## What the exercise asks:
Below are the records. Reproduce exactly the lines from the one containing "Where should I" through the final line, and omit any pictures.
Content starts
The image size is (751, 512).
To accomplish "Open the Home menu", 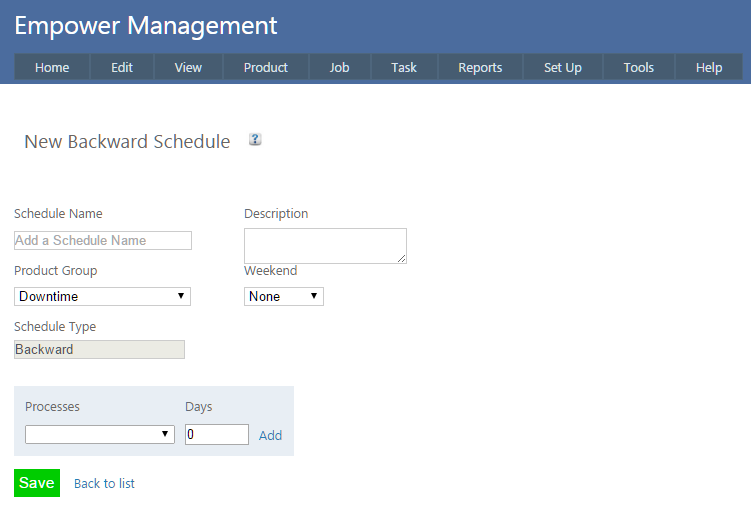I will 52,68.
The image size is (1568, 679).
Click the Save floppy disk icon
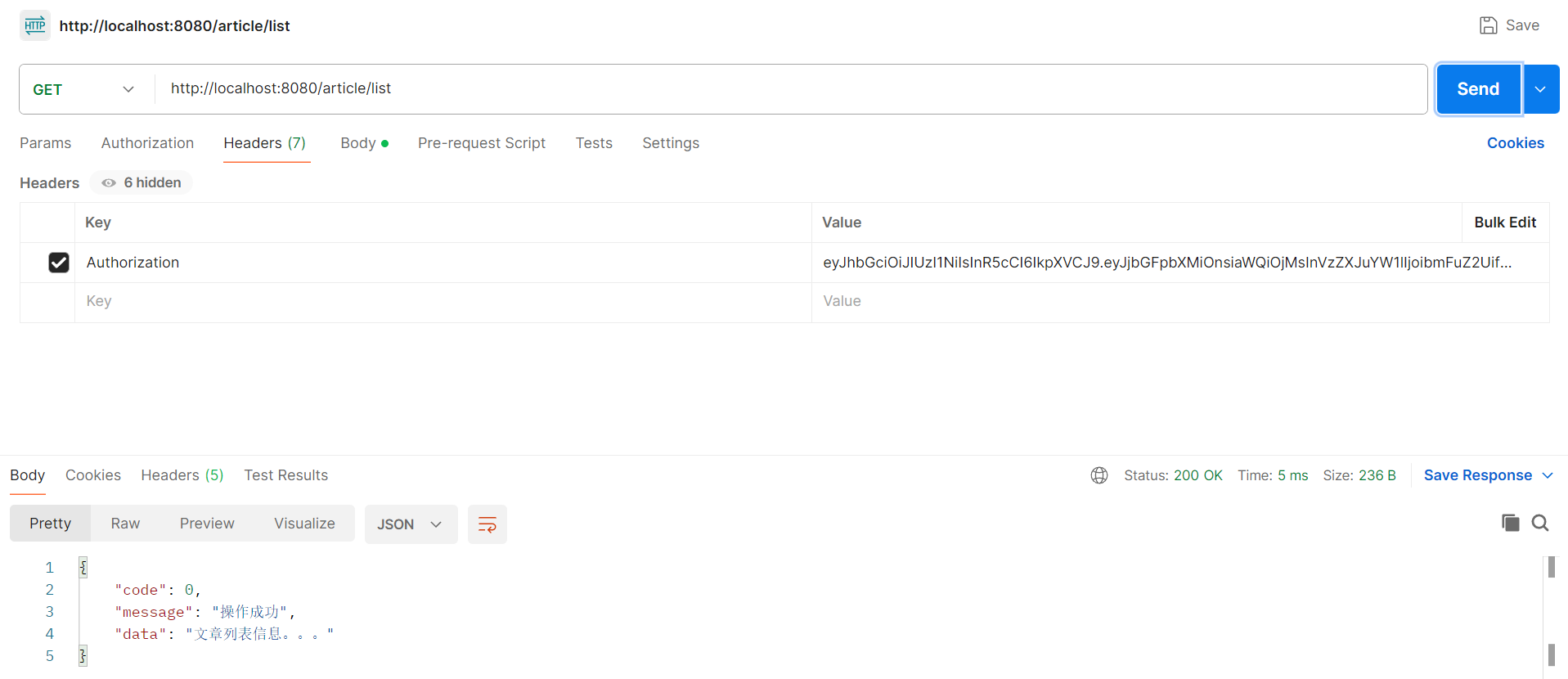click(x=1488, y=25)
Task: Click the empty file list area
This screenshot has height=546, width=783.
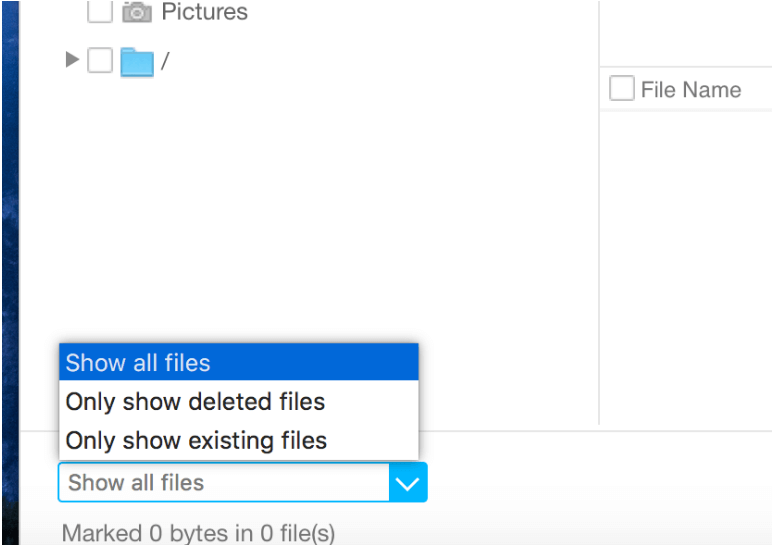Action: coord(687,267)
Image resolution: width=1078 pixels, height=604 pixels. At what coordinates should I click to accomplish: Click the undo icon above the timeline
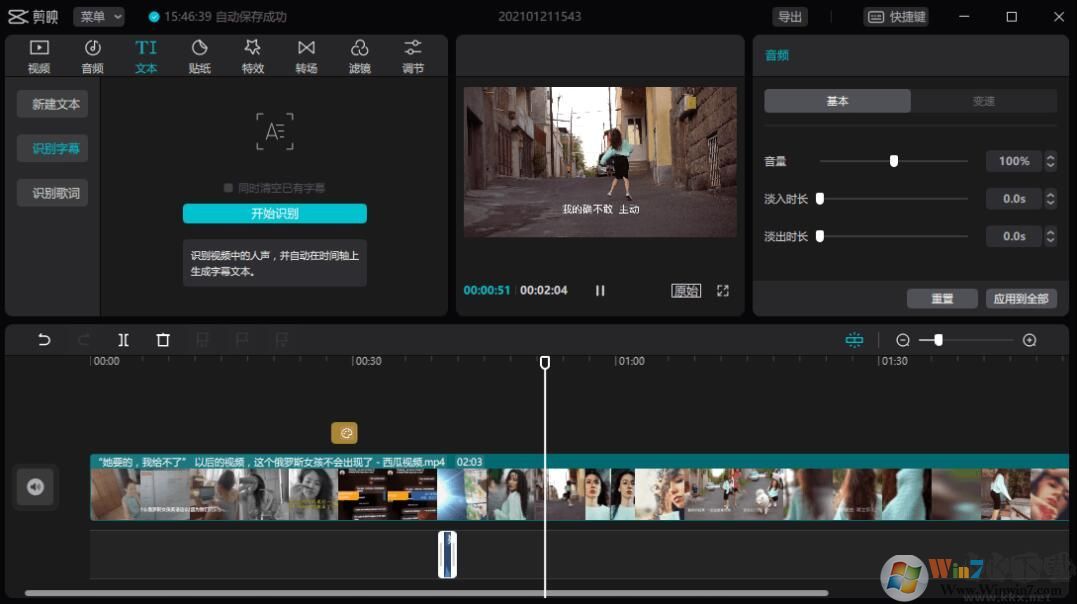(43, 340)
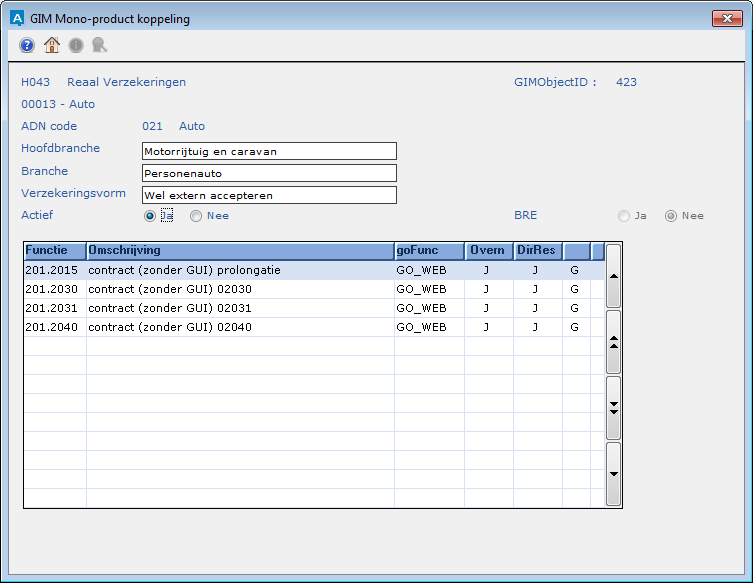Select row 201.2030 contract 02030
The image size is (753, 583).
point(240,289)
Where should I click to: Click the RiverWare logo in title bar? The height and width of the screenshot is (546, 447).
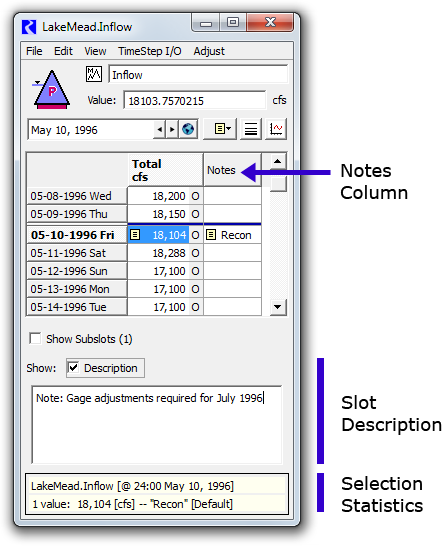pos(29,27)
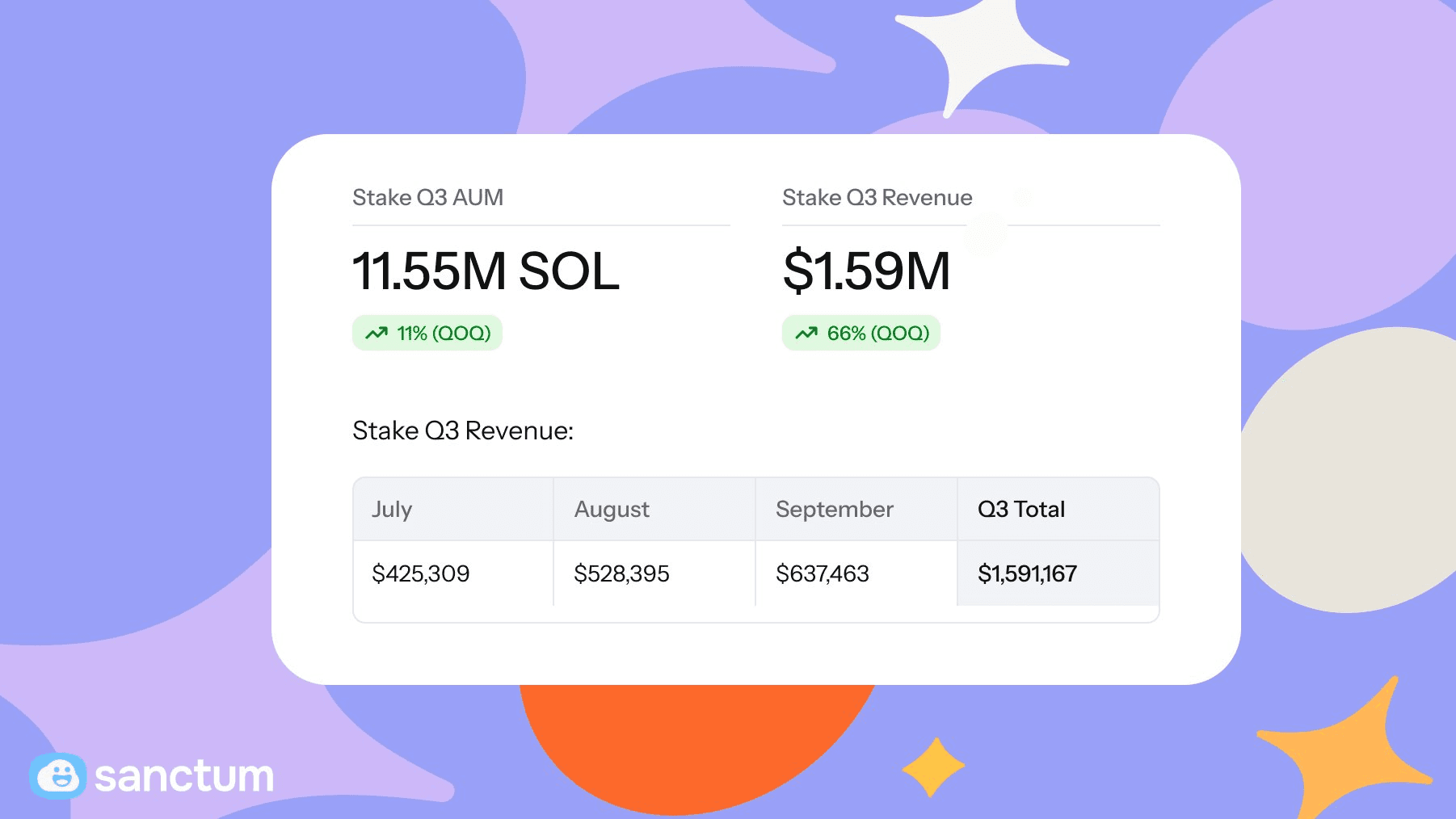Screen dimensions: 1456x819
Task: Click the $637,463 September revenue cell
Action: (x=822, y=573)
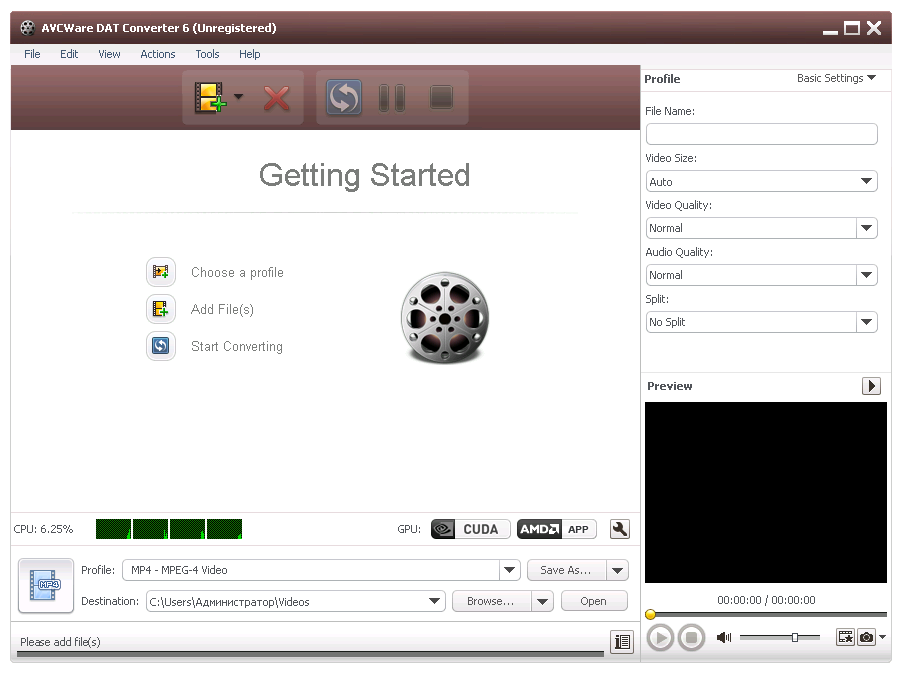The height and width of the screenshot is (675, 907).
Task: Pause conversion using the pause icon
Action: [x=392, y=97]
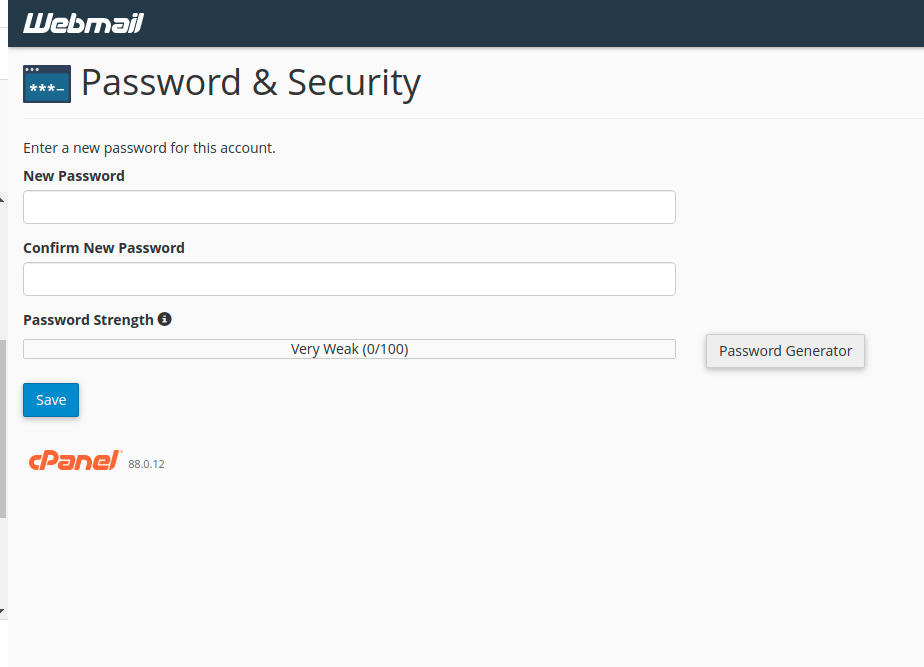
Task: Click the "Very Weak (0/100)" strength text
Action: [349, 349]
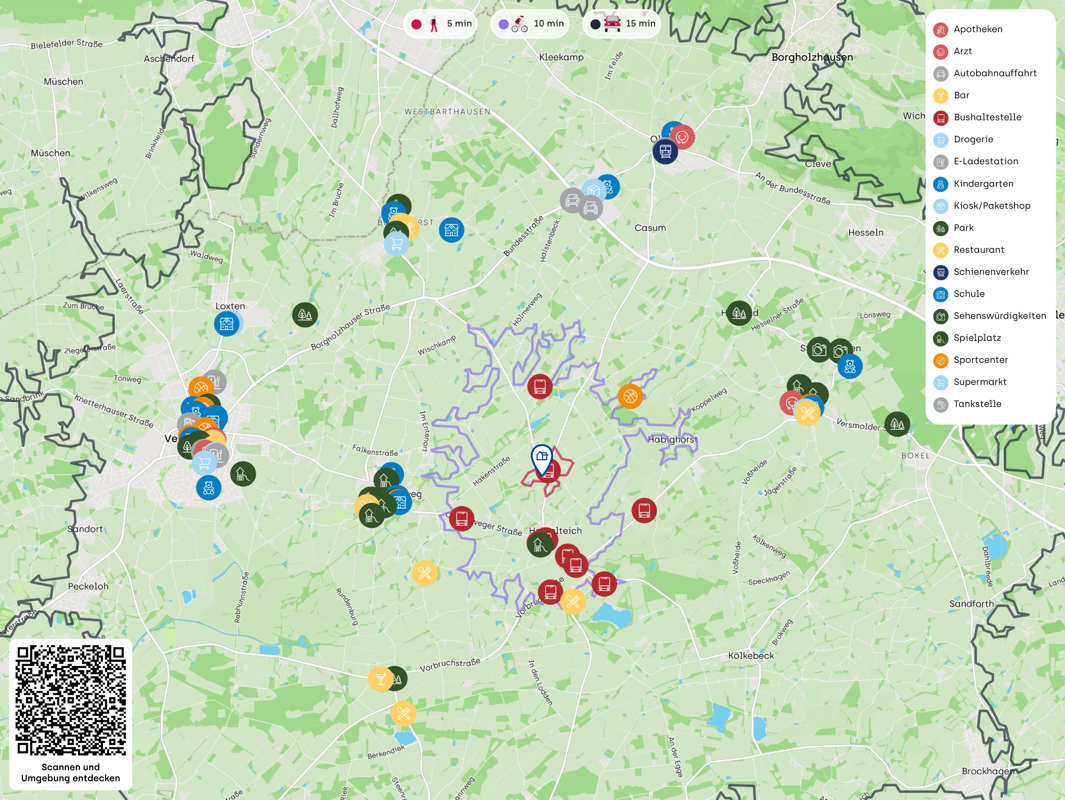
Content ends
## Output for this exercise:
Where should I click to: Click the RiverWare logo in title bar? The height and width of the screenshot is (546, 447).
pos(29,27)
Screen dimensions: 1456x819
Task: Click the $637,463 September revenue cell
Action: (x=822, y=573)
The height and width of the screenshot is (675, 907).
Task: Pause conversion using the pause icon
Action: [x=392, y=97]
Task: Click the "Very Weak (0/100)" strength text
Action: [349, 349]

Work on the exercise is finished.